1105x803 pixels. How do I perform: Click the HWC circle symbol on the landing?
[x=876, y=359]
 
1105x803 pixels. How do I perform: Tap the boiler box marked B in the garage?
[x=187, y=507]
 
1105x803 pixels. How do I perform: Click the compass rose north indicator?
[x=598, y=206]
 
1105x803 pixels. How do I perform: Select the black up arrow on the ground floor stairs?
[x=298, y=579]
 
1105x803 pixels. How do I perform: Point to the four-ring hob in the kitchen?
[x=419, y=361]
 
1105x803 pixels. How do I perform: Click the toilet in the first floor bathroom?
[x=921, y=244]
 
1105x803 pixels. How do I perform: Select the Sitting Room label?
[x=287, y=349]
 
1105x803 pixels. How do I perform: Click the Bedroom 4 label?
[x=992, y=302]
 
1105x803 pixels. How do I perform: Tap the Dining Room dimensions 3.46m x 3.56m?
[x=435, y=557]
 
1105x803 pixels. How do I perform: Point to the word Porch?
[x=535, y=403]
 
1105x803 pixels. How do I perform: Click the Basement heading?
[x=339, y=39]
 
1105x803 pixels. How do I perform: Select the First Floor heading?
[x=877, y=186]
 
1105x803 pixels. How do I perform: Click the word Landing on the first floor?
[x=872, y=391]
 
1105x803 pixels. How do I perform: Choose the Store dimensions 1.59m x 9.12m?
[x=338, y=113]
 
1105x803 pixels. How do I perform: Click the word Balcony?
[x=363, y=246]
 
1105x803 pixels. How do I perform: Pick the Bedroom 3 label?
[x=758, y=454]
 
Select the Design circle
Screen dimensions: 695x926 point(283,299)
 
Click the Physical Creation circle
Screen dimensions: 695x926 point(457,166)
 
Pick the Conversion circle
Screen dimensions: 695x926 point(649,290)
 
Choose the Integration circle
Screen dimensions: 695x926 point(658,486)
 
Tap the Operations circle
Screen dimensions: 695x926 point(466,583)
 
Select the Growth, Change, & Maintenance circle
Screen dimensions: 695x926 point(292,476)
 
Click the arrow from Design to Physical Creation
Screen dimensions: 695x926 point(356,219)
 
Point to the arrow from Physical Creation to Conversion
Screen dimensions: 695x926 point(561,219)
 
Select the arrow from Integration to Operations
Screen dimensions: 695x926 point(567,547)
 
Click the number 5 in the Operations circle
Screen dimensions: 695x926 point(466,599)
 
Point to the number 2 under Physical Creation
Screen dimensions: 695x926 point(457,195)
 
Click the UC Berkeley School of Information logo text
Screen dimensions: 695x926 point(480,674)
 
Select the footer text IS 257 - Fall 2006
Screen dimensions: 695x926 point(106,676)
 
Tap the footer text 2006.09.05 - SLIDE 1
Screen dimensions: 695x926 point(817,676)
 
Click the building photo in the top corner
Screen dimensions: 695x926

To be done =
Convert the lines above into a Markdown table with two columns, Row and Line. Number each non-blank line in order and omit the blank ones.

Answer to the problem =
| Row | Line |
|---|---|
| 1 | 1105x803 pixels. How do I perform: Click the HWC circle symbol on the landing? |
| 2 | [x=876, y=359] |
| 3 | 1105x803 pixels. How do I perform: Tap the boiler box marked B in the garage? |
| 4 | [x=187, y=507] |
| 5 | 1105x803 pixels. How do I perform: Click the compass rose north indicator? |
| 6 | [x=598, y=206] |
| 7 | 1105x803 pixels. How do I perform: Select the black up arrow on the ground floor stairs? |
| 8 | [x=298, y=579] |
| 9 | 1105x803 pixels. How do I perform: Point to the four-ring hob in the kitchen? |
| 10 | [x=419, y=361] |
| 11 | 1105x803 pixels. How do I perform: Click the toilet in the first floor bathroom? |
| 12 | [x=921, y=244] |
| 13 | 1105x803 pixels. How do I perform: Select the Sitting Room label? |
| 14 | [x=287, y=349] |
| 15 | 1105x803 pixels. How do I perform: Click the Bedroom 4 label? |
| 16 | [x=992, y=302] |
| 17 | 1105x803 pixels. How do I perform: Tap the Dining Room dimensions 3.46m x 3.56m? |
| 18 | [x=435, y=557] |
| 19 | 1105x803 pixels. How do I perform: Point to the word Porch? |
| 20 | [x=535, y=403] |
| 21 | 1105x803 pixels. How do I perform: Click the Basement heading? |
| 22 | [x=339, y=39] |
| 23 | 1105x803 pixels. How do I perform: Select the First Floor heading? |
| 24 | [x=877, y=186] |
| 25 | 1105x803 pixels. How do I perform: Click the word Landing on the first floor? |
| 26 | [x=872, y=391] |
| 27 | 1105x803 pixels. How do I perform: Choose the Store dimensions 1.59m x 9.12m? |
| 28 | [x=338, y=113] |
| 29 | 1105x803 pixels. How do I perform: Click the word Balcony? |
| 30 | [x=363, y=246] |
| 31 | 1105x803 pixels. How do I perform: Pick the Bedroom 3 label? |
| 32 | [x=758, y=454] |
| 33 | Select the Design circle |
| 34 | Screen dimensions: 695x926 point(283,299) |
| 35 | Click the Physical Creation circle |
| 36 | Screen dimensions: 695x926 point(457,166) |
| 37 | Pick the Conversion circle |
| 38 | Screen dimensions: 695x926 point(649,290) |
| 39 | Choose the Integration circle |
| 40 | Screen dimensions: 695x926 point(658,486) |
| 41 | Tap the Operations circle |
| 42 | Screen dimensions: 695x926 point(466,583) |
| 43 | Select the Growth, Change, & Maintenance circle |
| 44 | Screen dimensions: 695x926 point(292,476) |
| 45 | Click the arrow from Design to Physical Creation |
| 46 | Screen dimensions: 695x926 point(356,219) |
| 47 | Point to the arrow from Physical Creation to Conversion |
| 48 | Screen dimensions: 695x926 point(561,219) |
| 49 | Select the arrow from Integration to Operations |
| 50 | Screen dimensions: 695x926 point(567,547) |
| 51 | Click the number 5 in the Operations circle |
| 52 | Screen dimensions: 695x926 point(466,599) |
| 53 | Point to the number 2 under Physical Creation |
| 54 | Screen dimensions: 695x926 point(457,195) |
| 55 | Click the UC Berkeley School of Information logo text |
| 56 | Screen dimensions: 695x926 point(480,674) |
| 57 | Select the footer text IS 257 - Fall 2006 |
| 58 | Screen dimensions: 695x926 point(106,676) |
| 59 | Tap the footer text 2006.09.05 - SLIDE 1 |
| 60 | Screen dimensions: 695x926 point(817,676) |
| 61 | Click the building photo in the top corner |
| 62 | Screen dimensions: 695x926 |